Scratch access very slow sometimes

Volodymyr.Savchenko · March 6, 2020, 5:29pm

Hello

although most of the time there is no problem, sometimes the read from the scratch partition is ~1-2Mb/s (e.g. right now).

not only this is a problem for the data access, but the 1Gb singularity image takes 10 minutes to start (usually it’s instantaneous).

this is how I test the speed:

find $PWD/scratch/data/integral/scw/ -name isgri_ev* -exec dd if=‘{}’ of=/dev/null ;

(or doing the same on the image)

Is there an easy way to monitor current partition IO load?

Also, is there a good way to cache some large files (like the image) over the computing nodes?

Thanks!

Volodymyr

Yann.Sagon · March 11, 2020, 11:49am

Dear Volodymyr,

your post was the opportunity to write a quick post about storage on Baobab that may be interesting for the users.

As you may understand from my post, it’s a bad idea to perform benchmarks yourself.
According to your post, you are reading the content of 178121 files to determine the performance of the storage. Please don’t.

If you really want to check the performance, there is a tool provided by BeeGFS: beegfs-ctl but it’s up to you to understand how to use it as it’s not intended to be useful for the enduser.

Best

Volodymyr.Savchenko · March 11, 2020, 12:30pm

Dear Yann,

thanks a lot for the post! I am not sure it answered my question though.

I am most certainly not reading all of those files, as there is no need to wait for the command to complete, you can interrupt it after a few reads. It’s meant as an effectively infinite-duration command, I never ran after just several files are read, as it is enough to assess the performance.
Sorry I understand now this was unclear.

So actually my question was if there is currently a monitoring a user can access to see if the disk is loaded, and even if my jobs happen to load it.
It was certain at the point when I wrote the post that the problem was very acute. It effectively blocked my work (I myself had only a few jobs at that time).
How often does this happen?
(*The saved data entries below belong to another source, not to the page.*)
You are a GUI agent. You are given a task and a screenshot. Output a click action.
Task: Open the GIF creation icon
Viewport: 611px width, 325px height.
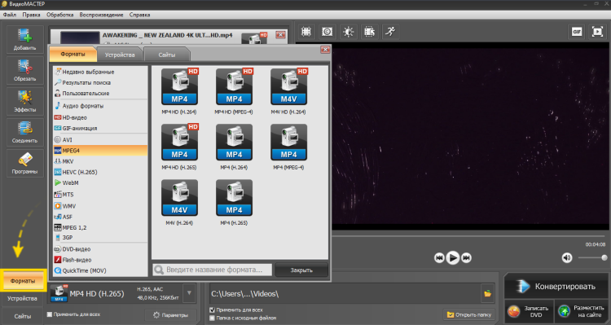pos(577,32)
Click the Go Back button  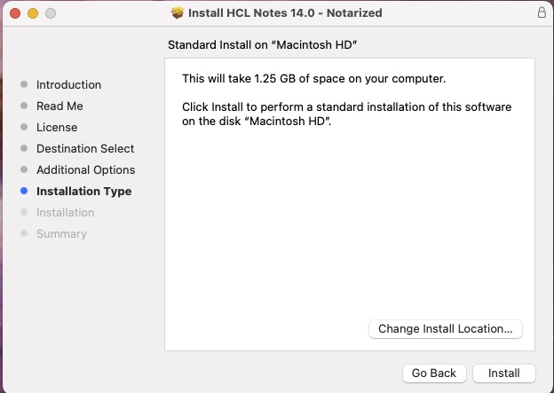coord(434,373)
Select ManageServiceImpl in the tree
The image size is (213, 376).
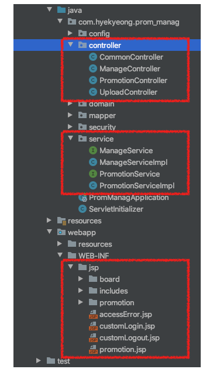[133, 163]
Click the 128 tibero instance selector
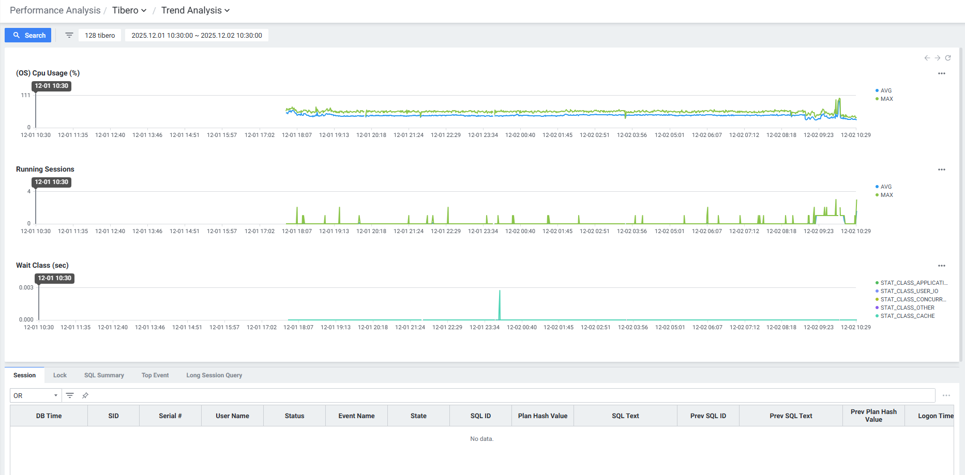Screen dimensions: 965x475 100,35
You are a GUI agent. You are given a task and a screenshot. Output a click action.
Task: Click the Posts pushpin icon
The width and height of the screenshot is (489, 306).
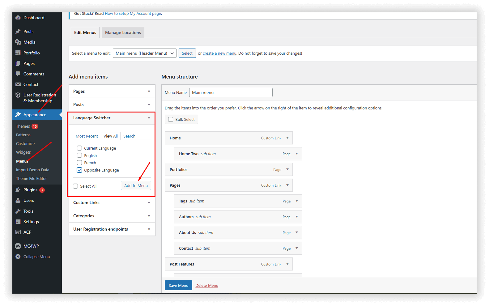point(18,32)
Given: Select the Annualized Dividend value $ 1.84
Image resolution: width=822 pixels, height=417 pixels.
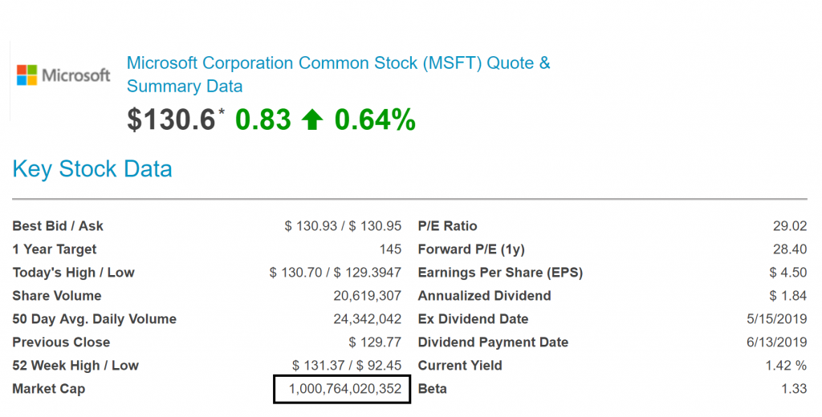Looking at the screenshot, I should [788, 295].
Has it been reflected in some user-accessible log?

Such a report would seem preferable to manipulating beegfs-ctl myself, since I would not really want to setup my own monitoring, or anything else that permanently runs on the hpc cluster.
I can see to add something with beegfs-ctl though, if that’s the best option.

By the way, in this case, my “find” was not the issue (though I indeed understand that in some situations it is), since the problem was very clear also with simply reading a singularity image with a known location.

Cheers

Volodymyr

Yann.Sagon · March 11, 2020, 2:29pm

Dear Volodymyr,

just to be clear: I’m pretty sure as well you weren’t the cause of the slowness of the scratch space, no worries. I understand it’s an issue when it’s that slow. We had two internal issues that may have been the cause of the poor performance. It could be indeed interesting for the users to have access to a performance graph about the storage. We’ll think about it, we need to figure out the good metrics and graph them.

Best

Volodymyr.Savchenko · March 11, 2020, 2:35pm

Indeed, this only happened during about one day, so it’s not really a big concern at all if it was a rare internal issue.
Just that I can not be entierly sure there were no other possibly short-term episodes, hence the question.
Good to know it might become available!

Volodymyr.Savchenko · March 12, 2020, 7:20am

I think it is happening again now, although to a somewhat smaller degree.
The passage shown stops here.